» Extrait fourni
════════

Nouvelle série (1) numéro double 11-12, hiver 2020. En librairie depuis le 28 janvier 2021
Revue co-éditée par le Centre d’étude et de Recherche sur les Migrations Ibériques (CERMI) et la revue Riveneuve Continents.

Les Portugais et la guerre d’Espagne. Engagement militant, solidarités et mémoires

Ouvrage coordonné par Cristina Clímaco et Marie-Christine Volovitch-Tavares (2) en collaboration avec Odette Martinez-Maler et Sandrine Saule.

La revue Exils et migrations ibériques aux XXe et XIXe siècles (3) se distingue par la qualité de sa fabrication. Dans un format 21/14 adapté, ses cinq-cents pages bien aérées n’apparaissent pas insurmontables au lecteur qui peut les feuilleter aisément. En cahier ou en pleine page, les photos sont d’une netteté remarquable.
Après une rapide mise en contexte de la situation au Portugal, quinze articles soigneusement référencés se succèdent (voir le sommaire ci-dessous).
Un résumé de chaque article et une notule sur chaque auteur complètent l’ouvrage.
Et nous saluons la naissance d’une nouvelle rubrique "La fabrique des archives", qui « souhaite appréhender le plus large spectre des sources sur les migrations ibériques en interrogeant tous les types d’archives, écrites ou orales, iconographiques ou ausiovisuelles. »

Nous nous permettons de signaler qu’un index des noms ne serait pas de trop…

Présentation

Dessin Franco Salazar 1946

"Destin partagé avec les républicains Espagnols, les Portugais ont été doublement vaincus : par l’histoire et par la mémoire. Le présent ouvrage entend leur rendre hommage. "

Cet ouvrage collectif vient aussi combler un vide flagrant.

Comme Marie-Christine Volovitch-Tavares et Cristina Clímaco l’indiquent dans leur présentation, il s’agit d’explorer « un volet resté longtemps ignoré ou très peu connu de cette guerre ayant donné à voir l’étroite imbrication et l’histoire espagnole et portugaise des deux côtés d’une frontière qui lie autant qu’elle sépare.
Il a fallu attendre plusieurs années, même après la fin des deux dictatures (l’Estado Novo(4) en 1974 et le franquisme en 1975), pour que des recherches historiques, à la fois côté portugais et côté espagnol, s’intéressent à cette composante de la guerre d’Espagne, recherches qui s’entrecroisent et se complètent.
Les quinze articles […] nous permettent d’aborder ce sujet sous divers angles (situations locales, parcours individuels et collectifs, biographies) avec, en conclusion, un bilan historiographique de la mémoire antifasciste liée à la guerre d’Espagne et un aperçu des enjeux de mémoire sur le conflit espagnol, des deux côtés de la frontière.

════════

» Données fournies
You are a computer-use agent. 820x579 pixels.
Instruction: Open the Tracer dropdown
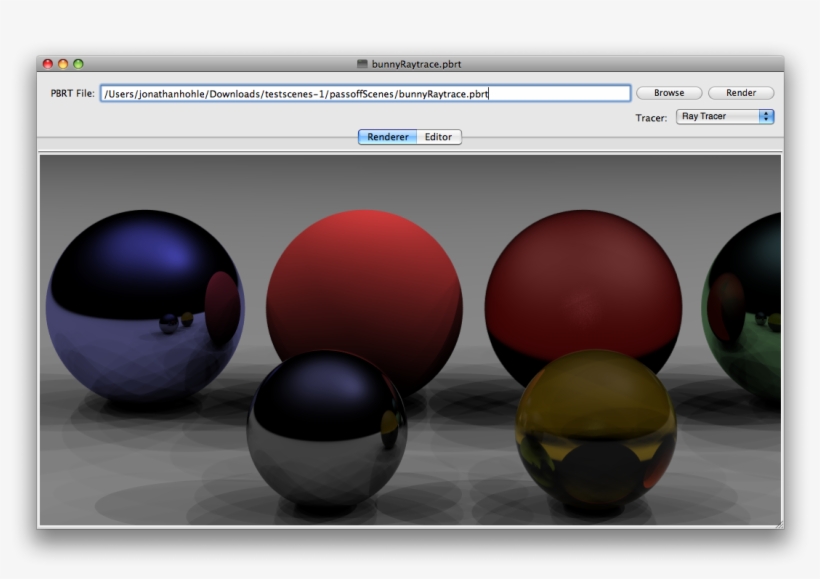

════════

» Série d'exercices
1. D'après l'extrait, en quelle année a pris fin l'Estado Novo ?
2. Recopiez le passage de l'extrait qui commence par "La revue Exils" et se poursuit jusqu'à "le sommaire ci-dessous).".

» Résultats
1. En 1974.

2.
La revue Exils et migrations ibériques aux XXe et XIXe siècles (3) se distingue par la qualité de sa fabrication. Dans un format 21/14 adapté, ses cinq-cents pages bien aérées n’apparaissent pas insurmontables au lecteur qui peut les feuilleter aisément. En cahier ou en pleine page, les photos sont d’une netteté remarquable.
Après une rapide mise en contexte de la situation au Portugal, quinze articles soigneusement référencés se succèdent (voir le sommaire ci-dessous).